SET OF TASKS -
1 > Reproduce the Lua pipelines excerpt from "Yeah. I asked" to "with just popen().".
2 > Extend the Lua pipelines excerpt, picking up right after its final sentence.

EXTRACT PROVIDED -
Yeah. I asked myself, "why not?" and noticed io.lines() wasn't going to be stock.

>  But allowing arbitrary Lua coroutines (is that what you mean by
> "tasklet"?) will be challenging to get right.  

I don't actually know what I mean by "tasklet". :-)

The interesting problem is to allow arbitrary Lua pipeline members to have access to globals. The easy thing to do for pipeline members is fork(), but that breaks the code fragment above. The table named "list" remains empty. 

As you're about to point out, this is not a problem in this particular example. It isn't for any pipeline with exactly one Lua function source or one Lua function sink. You can't popen a process for both reading and writing, so you can't build general pipelines with Lua intermediates with just popen().

DATASET EXTRACT -
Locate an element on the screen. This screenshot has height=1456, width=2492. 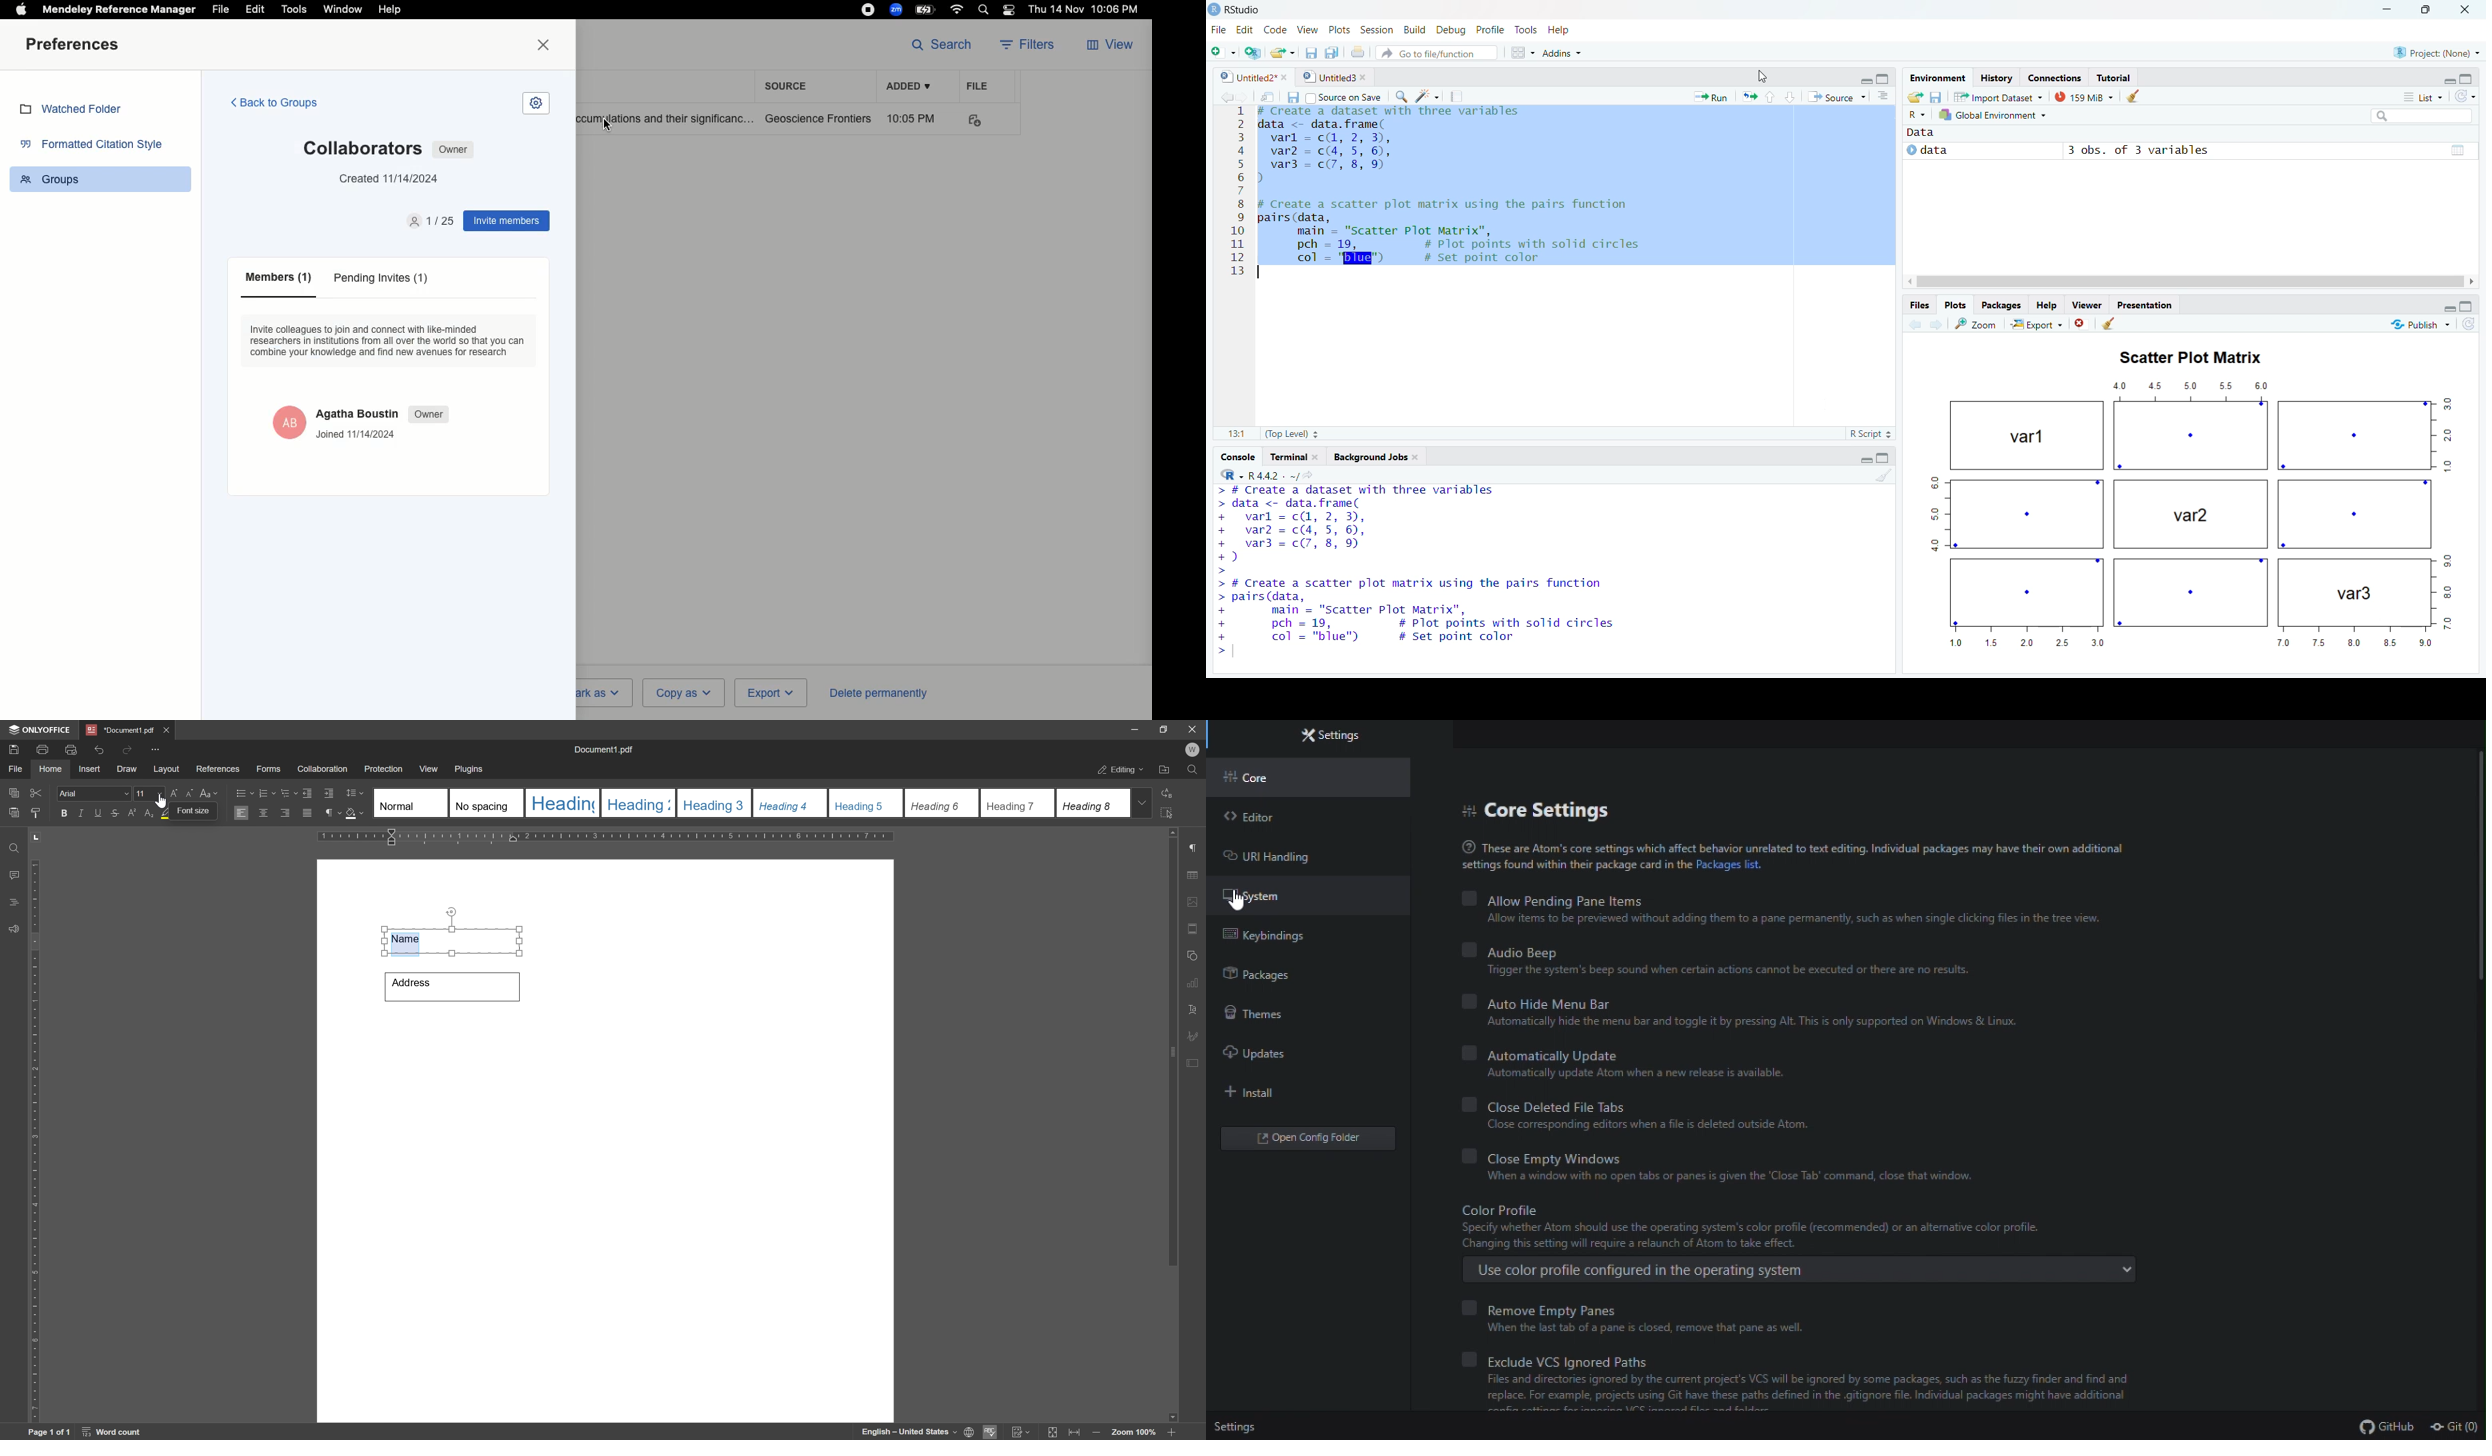
Exclude VCS ignored paths is located at coordinates (1819, 1360).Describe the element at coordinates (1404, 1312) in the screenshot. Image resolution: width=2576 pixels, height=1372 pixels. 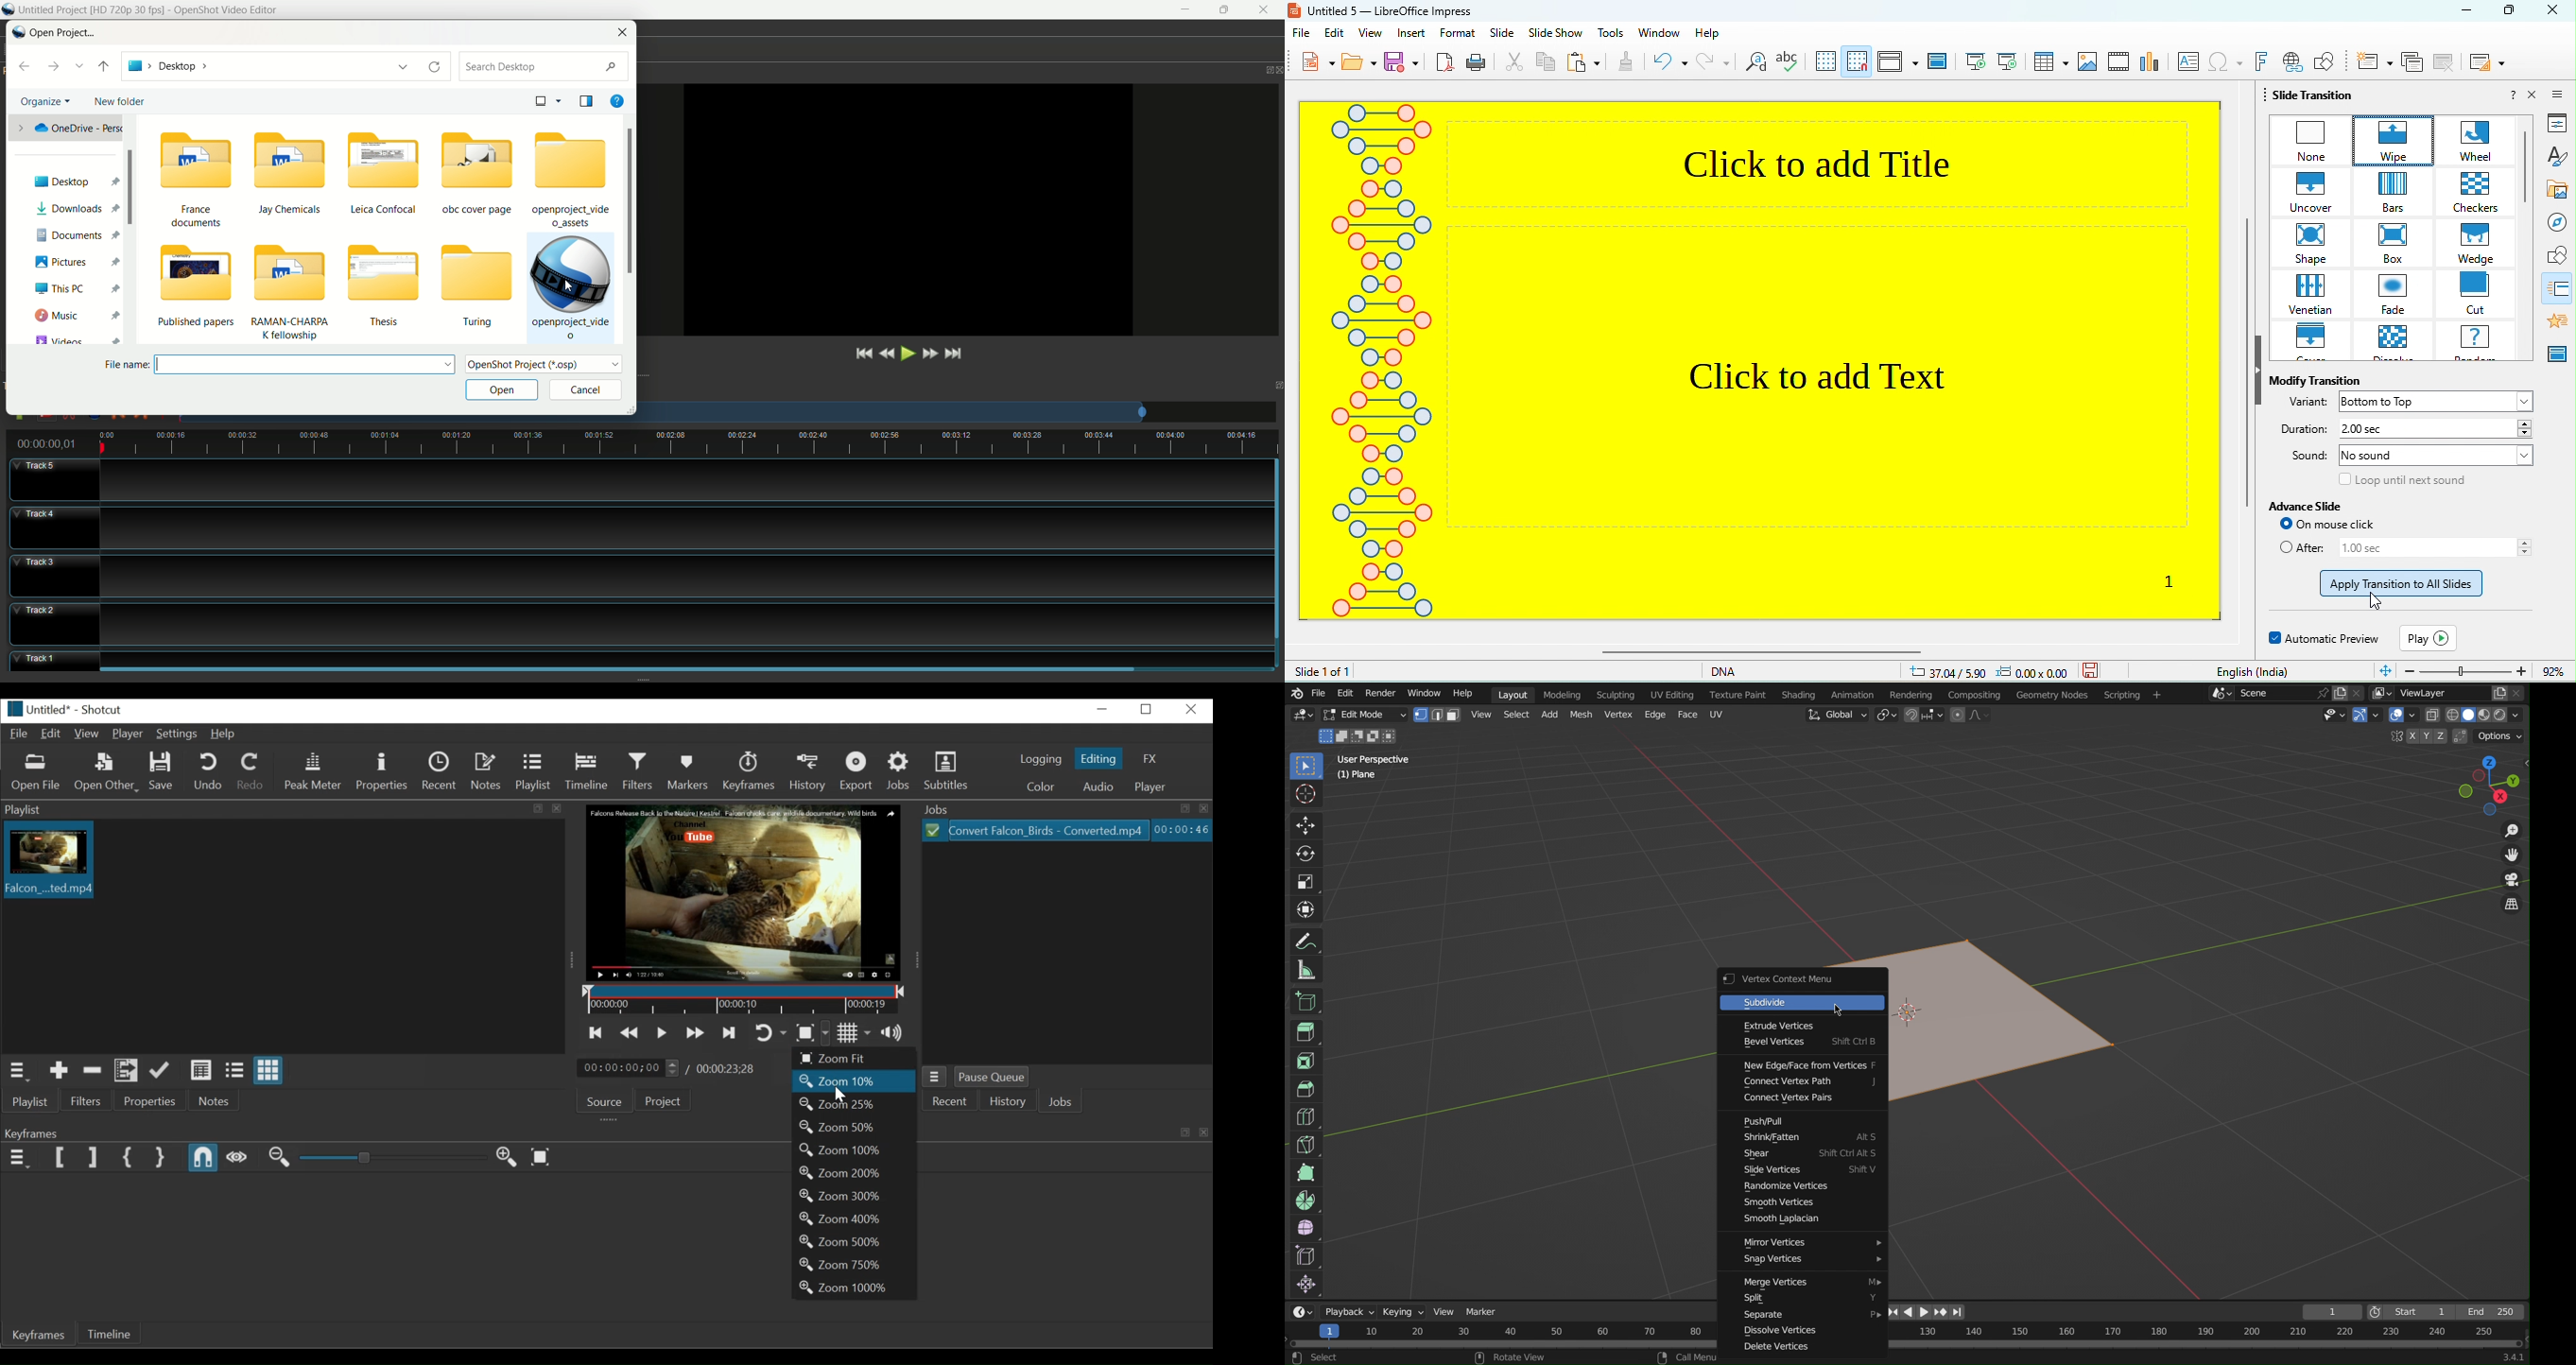
I see `Keying` at that location.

ANSWERS TO THE TASKS -
1 >
Yeah. I asked myself, "why not?" and noticed io.lines() wasn't going to be stock.

>  But allowing arbitrary Lua coroutines (is that what you mean by
> "tasklet"?) will be challenging to get right.  

I don't actually know what I mean by "tasklet". :-)

The interesting problem is to allow arbitrary Lua pipeline members to have access to globals. The easy thing to do for pipeline members is fork(), but that breaks the code fragment above. The table named "list" remains empty. 

As you're about to point out, this is not a problem in this particular example. It isn't for any pipeline with exactly one Lua function source or one Lua function sink. You can't popen a process for both reading and writing, so you can't build general pipelines with Lua intermediates with just popen().

2 >
The big reason you can't popen a process for both reading and writing is probable deadlock with blocking I/O primitives. It's not a problem with independent processes hooked together by pipe(), and that's because Unix's design is just magic. You don't need non-blocking I/O and select() until you get to this kind of tricky, deadlock-y case. Unix was not designed for in-process coroutines.

Signal handling seems like the other looming disaster for this edition of /usr/bin/luash (PowerShell meets /usr/bin/es?) but it probably seems that way to me because I'm rusty on how shells implement signal handling.